▶ **Exercise goal**: Beneath this instruction is a block of data; output from it exactly the lines that run from the one containing "This screenshot has height=712, width=1568." through the one containing "You are a computer-use agent. Image resolution: width=1568", inclusive.

Saved entries
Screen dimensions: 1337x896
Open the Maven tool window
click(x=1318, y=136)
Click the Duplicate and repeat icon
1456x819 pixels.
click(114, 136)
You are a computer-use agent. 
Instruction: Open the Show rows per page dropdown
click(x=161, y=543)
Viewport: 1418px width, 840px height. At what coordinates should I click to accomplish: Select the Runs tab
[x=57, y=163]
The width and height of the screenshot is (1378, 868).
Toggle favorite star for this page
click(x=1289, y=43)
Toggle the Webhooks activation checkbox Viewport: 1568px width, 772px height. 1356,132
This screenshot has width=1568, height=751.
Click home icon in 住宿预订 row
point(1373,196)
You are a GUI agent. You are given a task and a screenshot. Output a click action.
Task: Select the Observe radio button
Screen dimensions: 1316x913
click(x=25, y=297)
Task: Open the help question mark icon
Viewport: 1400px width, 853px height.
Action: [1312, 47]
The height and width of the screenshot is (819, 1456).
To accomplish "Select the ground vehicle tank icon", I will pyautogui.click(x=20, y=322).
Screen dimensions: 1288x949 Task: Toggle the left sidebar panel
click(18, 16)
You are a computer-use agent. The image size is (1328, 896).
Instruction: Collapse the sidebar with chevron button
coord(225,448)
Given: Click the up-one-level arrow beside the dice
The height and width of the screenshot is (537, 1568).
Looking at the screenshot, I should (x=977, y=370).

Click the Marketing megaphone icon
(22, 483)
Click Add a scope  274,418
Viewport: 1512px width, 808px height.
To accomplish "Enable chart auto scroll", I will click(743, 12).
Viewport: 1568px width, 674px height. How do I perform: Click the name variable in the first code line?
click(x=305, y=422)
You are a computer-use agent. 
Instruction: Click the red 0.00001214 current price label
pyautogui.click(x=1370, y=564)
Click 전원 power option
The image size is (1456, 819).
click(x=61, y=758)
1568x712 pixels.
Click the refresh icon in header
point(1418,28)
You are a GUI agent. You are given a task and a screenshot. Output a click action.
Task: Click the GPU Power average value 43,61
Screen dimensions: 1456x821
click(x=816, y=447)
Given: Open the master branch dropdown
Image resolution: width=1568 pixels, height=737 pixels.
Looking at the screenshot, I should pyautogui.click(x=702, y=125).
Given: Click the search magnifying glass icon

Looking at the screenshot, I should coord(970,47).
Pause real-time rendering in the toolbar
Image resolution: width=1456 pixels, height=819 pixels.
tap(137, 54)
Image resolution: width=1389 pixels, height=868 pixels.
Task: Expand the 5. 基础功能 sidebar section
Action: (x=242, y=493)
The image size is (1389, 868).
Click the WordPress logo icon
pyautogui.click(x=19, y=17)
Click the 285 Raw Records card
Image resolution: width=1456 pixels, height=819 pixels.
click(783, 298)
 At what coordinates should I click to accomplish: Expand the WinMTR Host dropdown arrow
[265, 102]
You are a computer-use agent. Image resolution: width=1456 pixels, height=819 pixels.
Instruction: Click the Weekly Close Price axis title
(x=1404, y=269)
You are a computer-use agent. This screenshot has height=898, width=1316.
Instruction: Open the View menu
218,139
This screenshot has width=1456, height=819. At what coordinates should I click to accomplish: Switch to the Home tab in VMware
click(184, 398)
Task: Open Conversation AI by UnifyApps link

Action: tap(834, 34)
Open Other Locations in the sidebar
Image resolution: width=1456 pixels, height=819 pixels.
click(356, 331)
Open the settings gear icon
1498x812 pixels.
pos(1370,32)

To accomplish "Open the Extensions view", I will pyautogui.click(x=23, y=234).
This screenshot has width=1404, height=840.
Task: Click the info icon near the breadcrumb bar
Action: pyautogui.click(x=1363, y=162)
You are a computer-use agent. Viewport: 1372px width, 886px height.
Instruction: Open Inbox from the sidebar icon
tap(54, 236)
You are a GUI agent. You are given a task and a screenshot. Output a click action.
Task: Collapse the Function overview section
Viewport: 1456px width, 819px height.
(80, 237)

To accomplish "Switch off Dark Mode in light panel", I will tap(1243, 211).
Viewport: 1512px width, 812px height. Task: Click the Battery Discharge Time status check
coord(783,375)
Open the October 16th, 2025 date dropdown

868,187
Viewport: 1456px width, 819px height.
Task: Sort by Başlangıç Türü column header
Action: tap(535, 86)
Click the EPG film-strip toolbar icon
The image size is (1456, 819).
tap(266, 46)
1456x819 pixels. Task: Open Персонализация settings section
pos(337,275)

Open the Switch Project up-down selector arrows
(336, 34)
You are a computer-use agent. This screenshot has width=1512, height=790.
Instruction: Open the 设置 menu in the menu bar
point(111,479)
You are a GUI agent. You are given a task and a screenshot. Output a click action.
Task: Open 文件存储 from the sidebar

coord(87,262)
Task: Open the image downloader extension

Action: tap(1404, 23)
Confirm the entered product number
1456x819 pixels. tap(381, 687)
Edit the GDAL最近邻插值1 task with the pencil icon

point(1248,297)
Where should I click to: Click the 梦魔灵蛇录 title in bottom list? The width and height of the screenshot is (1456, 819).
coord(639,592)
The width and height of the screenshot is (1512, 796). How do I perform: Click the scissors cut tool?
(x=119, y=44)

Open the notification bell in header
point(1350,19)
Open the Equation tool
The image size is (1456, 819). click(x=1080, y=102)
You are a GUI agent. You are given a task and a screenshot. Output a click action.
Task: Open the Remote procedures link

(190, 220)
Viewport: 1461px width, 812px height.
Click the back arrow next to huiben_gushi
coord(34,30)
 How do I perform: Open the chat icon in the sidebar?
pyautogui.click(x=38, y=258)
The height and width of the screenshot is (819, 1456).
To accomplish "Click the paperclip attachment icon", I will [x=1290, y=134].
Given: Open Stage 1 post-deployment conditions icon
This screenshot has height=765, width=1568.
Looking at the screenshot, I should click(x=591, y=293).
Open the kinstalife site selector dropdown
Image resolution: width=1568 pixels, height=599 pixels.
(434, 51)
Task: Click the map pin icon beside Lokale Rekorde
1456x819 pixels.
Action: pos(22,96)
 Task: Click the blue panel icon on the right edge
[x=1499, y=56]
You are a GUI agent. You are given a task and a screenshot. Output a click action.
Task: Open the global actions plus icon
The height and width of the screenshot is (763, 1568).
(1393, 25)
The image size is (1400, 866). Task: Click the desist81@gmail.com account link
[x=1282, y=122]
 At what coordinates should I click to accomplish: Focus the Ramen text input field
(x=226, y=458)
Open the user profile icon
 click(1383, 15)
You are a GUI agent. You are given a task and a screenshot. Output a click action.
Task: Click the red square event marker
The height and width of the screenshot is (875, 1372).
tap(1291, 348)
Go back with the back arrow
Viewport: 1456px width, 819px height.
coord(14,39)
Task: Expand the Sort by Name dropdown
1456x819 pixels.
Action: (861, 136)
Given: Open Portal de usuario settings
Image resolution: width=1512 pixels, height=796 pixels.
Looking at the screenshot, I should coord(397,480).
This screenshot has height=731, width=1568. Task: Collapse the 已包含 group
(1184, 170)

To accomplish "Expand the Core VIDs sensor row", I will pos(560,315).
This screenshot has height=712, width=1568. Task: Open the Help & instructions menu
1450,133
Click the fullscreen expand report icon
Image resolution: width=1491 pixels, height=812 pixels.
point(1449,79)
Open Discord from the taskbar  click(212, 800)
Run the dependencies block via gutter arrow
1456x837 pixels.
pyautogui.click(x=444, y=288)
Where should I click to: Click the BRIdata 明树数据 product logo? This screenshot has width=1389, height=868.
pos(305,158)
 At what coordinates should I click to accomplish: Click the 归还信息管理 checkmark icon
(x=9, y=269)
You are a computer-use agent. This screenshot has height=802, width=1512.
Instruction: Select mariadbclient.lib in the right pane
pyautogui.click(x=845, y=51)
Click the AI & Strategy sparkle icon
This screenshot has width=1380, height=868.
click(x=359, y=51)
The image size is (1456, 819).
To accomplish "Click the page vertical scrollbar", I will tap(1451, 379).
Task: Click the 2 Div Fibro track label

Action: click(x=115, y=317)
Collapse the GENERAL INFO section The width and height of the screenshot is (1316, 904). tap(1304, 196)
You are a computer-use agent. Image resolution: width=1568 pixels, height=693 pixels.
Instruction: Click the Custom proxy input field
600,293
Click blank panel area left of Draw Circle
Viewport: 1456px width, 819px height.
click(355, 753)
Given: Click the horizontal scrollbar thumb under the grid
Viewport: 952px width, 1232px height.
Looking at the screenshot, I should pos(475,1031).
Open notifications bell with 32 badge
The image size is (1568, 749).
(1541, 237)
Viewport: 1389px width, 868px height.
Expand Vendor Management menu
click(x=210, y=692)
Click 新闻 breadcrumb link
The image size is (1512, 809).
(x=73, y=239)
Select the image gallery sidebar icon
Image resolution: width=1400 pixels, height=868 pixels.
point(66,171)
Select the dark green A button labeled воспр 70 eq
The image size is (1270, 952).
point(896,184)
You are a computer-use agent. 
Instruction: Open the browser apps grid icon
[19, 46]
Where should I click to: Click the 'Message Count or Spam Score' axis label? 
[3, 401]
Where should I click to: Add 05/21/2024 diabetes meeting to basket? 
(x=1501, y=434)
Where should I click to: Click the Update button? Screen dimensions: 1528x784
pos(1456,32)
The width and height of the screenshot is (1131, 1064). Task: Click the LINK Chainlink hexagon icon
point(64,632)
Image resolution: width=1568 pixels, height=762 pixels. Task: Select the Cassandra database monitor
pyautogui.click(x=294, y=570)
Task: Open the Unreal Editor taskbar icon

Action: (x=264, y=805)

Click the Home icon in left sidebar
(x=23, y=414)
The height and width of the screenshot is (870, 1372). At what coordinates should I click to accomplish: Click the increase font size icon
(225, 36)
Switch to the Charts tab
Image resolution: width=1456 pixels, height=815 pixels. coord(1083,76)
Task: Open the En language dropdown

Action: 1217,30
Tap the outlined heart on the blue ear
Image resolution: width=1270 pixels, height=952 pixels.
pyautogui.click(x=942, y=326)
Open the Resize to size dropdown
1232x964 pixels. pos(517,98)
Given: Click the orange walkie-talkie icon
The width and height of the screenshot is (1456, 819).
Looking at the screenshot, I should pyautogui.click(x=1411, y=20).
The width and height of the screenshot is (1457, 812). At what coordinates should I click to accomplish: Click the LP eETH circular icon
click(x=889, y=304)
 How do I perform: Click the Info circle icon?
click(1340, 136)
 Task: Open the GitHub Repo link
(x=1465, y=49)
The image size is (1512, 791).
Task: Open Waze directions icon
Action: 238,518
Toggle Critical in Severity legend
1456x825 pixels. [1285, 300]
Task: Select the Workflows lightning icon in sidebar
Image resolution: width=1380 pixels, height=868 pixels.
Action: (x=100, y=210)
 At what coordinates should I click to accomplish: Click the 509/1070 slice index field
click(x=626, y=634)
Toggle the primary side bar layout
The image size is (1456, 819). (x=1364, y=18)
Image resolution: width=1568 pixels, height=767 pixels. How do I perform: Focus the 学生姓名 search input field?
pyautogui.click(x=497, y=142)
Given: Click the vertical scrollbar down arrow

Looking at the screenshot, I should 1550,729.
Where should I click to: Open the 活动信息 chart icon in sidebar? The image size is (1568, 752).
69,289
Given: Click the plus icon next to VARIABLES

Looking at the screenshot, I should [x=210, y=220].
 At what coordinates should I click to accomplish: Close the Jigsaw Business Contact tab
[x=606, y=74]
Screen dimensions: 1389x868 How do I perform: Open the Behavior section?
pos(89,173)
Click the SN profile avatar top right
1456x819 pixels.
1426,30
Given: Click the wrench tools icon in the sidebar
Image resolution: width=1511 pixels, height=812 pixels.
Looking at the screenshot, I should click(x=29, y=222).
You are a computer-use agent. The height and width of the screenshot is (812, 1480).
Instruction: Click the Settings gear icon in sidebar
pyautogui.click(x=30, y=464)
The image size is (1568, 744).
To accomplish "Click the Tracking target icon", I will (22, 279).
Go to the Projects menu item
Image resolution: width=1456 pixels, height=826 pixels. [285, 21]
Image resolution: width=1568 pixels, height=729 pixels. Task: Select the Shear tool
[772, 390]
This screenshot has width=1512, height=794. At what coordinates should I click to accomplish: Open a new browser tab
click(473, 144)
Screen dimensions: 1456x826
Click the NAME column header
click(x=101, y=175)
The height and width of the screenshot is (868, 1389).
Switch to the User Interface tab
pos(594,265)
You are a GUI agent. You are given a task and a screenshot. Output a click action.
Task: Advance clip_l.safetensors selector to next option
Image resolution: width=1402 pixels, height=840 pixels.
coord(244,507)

▶ **Response to the task**:
This screenshot has height=712, width=1568. Task: Open the Help & instructions menu
1450,133
Click the fullscreen expand report icon
Image resolution: width=1491 pixels, height=812 pixels.
point(1449,79)
Open Discord from the taskbar  click(212, 800)
Run the dependencies block via gutter arrow
1456x837 pixels.
pyautogui.click(x=444, y=288)
Where should I click to: Click the BRIdata 明树数据 product logo? This screenshot has width=1389, height=868.
pos(305,158)
 At what coordinates should I click to accomplish: Click the 归还信息管理 checkmark icon
(x=9, y=269)
You are a computer-use agent. This screenshot has height=802, width=1512.
Instruction: Select mariadbclient.lib in the right pane
pyautogui.click(x=845, y=51)
Click the AI & Strategy sparkle icon
This screenshot has width=1380, height=868.
click(x=359, y=51)
The image size is (1456, 819).
To accomplish "Click the page vertical scrollbar", I will tap(1451, 379).
Task: Click the 2 Div Fibro track label

Action: click(x=115, y=317)
Collapse the GENERAL INFO section The width and height of the screenshot is (1316, 904). tap(1304, 196)
You are a computer-use agent. Image resolution: width=1568 pixels, height=693 pixels.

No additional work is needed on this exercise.